What's one food you love? Macarons. I love making them. And eating them. I'd open up a macaron shop where that was all I did.

What's your guilty pleasure? It changes. Right now, I can't get enough of the baklava that I make for Extra Virgin. I have it for breakfast. It's loaded with butter, pistachios, cinnamon and cardamom. Then there's a simple syrup of honey and lemon juice on top of flaky phyllo.

What's always in your kitchen? Sugar. To be honest, I don't do a lot of baking at home. I'll spend 10 to 12 hours a day baking, so unless it's something special for my family, I'm not baking. Sugar... and... sriracha. In school [at the Culinary Institute of America], every class is 14 days long. So if you're on meal plan, you eat what the difference classes make. So you'll cycle through American, Asian and Mediterranean. After a while, you know you're going to be eating the same thing. You just need something to make it different. That's why I had a friend who put sriracha on everything.

Besides your own place, where do you like to eat out? I don't go out a lot. Michael [Smith] is the most generous person I've worked for. He feeds his employees twice a day. I'll go to the Vietnam Café. My favorite Kansas City pastry shop is Andre's. They consistently make the most beautiful and delicious petit fours in the city. My favorite is called the Matterhorn.

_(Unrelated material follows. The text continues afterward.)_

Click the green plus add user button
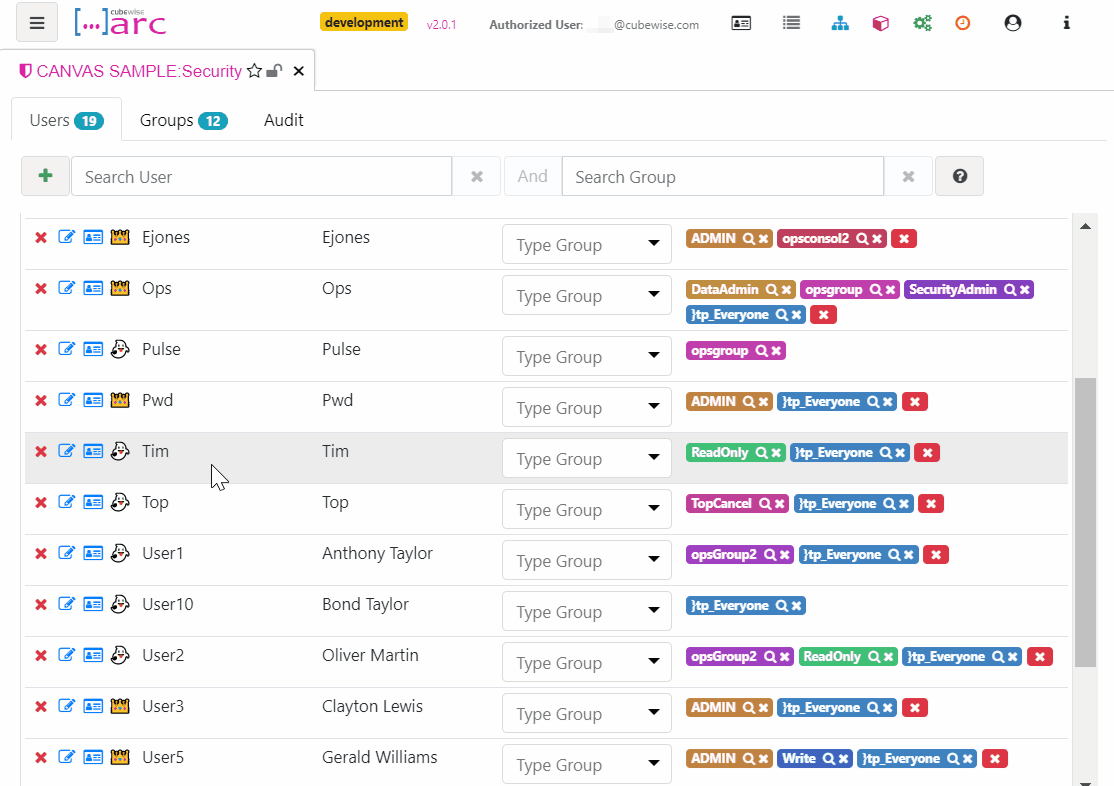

It is a tiny mountain of chocolate cake and buttercream all mixed together atop a butter cookie and enrobed in ganache. And there's lot of places I want to try: Lidia's and the Rieger. I want to go everywhere.

If you could steal one recipe in town off any menu, which one would you steal? If I didn't work at Extra Virgin, I'd want the baklava recipe.

What's one book that every chef should read? Definitely No Reservations by Anthony Bourdain. It's real. And it's just one of those books that it's easy to agree with. At school, they gave us On Food and Cooking. That's really good to pick up and read randomly. It's more like an encyclopedia with little bits of information about ingredients. They told us to put it in our bathroom and read it.

Who's got the best barbecue in town, and what are you ordering? The Oklahoma Joe's Z-Man. I'll sometimes get the fries because they're seasoned. That sandwich is awesome. It's got an onion ring on it. If I want baked beans or burnt ends, obviously I go to Jack Stack.

What's your dream drinking/eating destination? Definitely France.

A chef is only as good as... their humility. If you're not humble about what you're doing, it won't work in a restaurant. Michael Smith is the most humble person. He was mopping the floor the other day. If the toilet's not working, he'll fix it. There's nothing he is above doing, although the food is obviously the most important thing.

I got a really good education and I'm still paying for it. I still have so much to learn. I'm never going to learn everything. There's always room for growing and changing. I could have a totally different style in a year. I hope I do. If I'm not constantly challenging myself to come up with new things or techniques, then I'm wasting my time.